--- begin Supplied records ---
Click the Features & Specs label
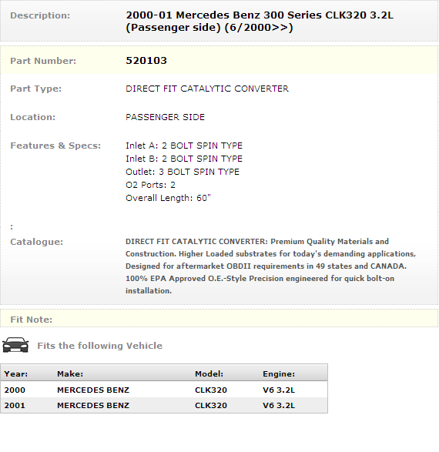click(x=55, y=146)
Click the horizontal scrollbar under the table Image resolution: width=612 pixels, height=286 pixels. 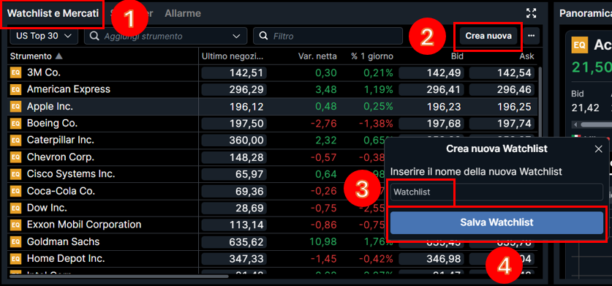(x=118, y=276)
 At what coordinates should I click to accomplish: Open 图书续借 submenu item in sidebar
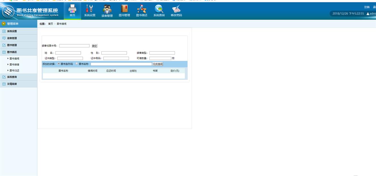[x=14, y=65]
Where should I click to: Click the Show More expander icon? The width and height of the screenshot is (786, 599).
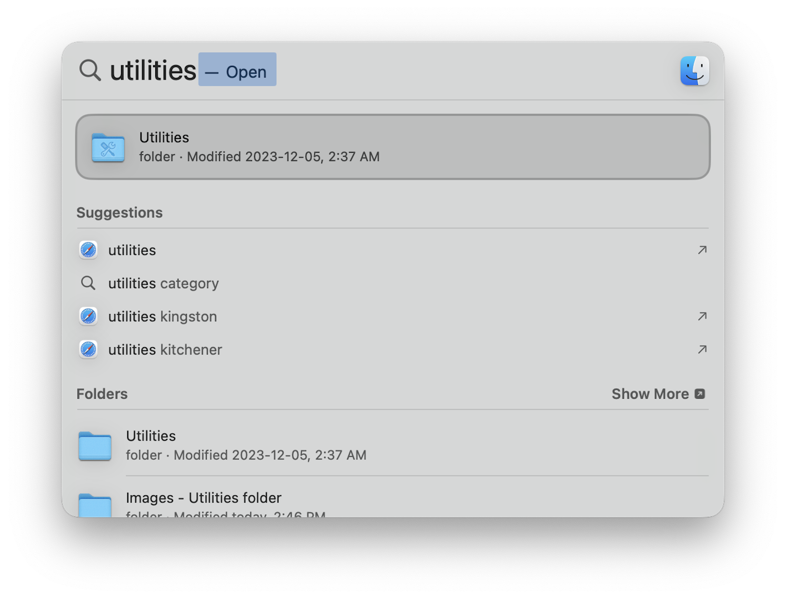coord(700,394)
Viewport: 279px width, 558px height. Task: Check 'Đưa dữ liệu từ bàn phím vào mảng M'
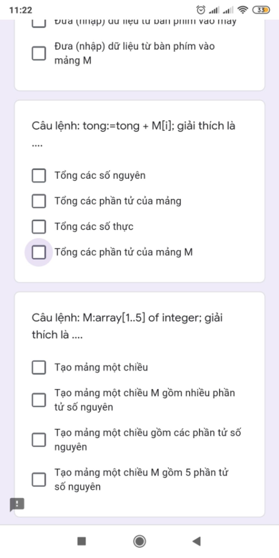[39, 53]
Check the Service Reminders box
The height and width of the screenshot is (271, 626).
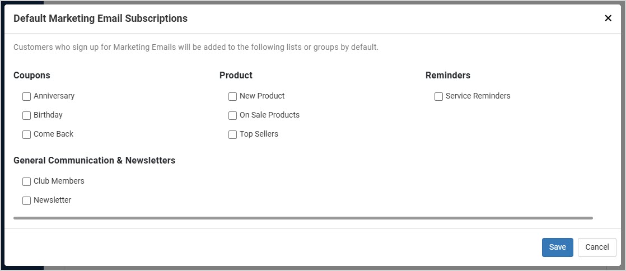pos(438,97)

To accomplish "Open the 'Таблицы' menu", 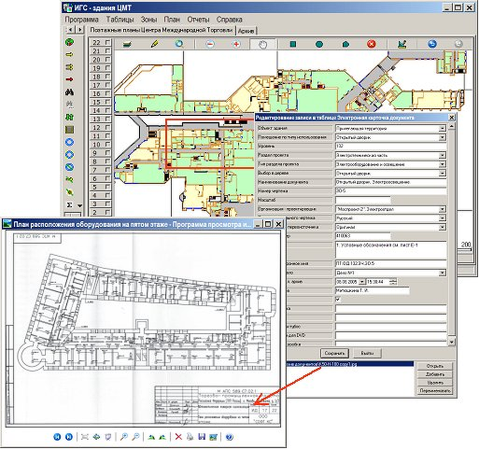I will coord(120,20).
--- end Supplied records ---
Pick out each line of the listing above that contains the word "screenshot".

Where should I click to: Click the Show More expander icon? The width and height of the screenshot is (786, 599).
The height and width of the screenshot is (271, 626).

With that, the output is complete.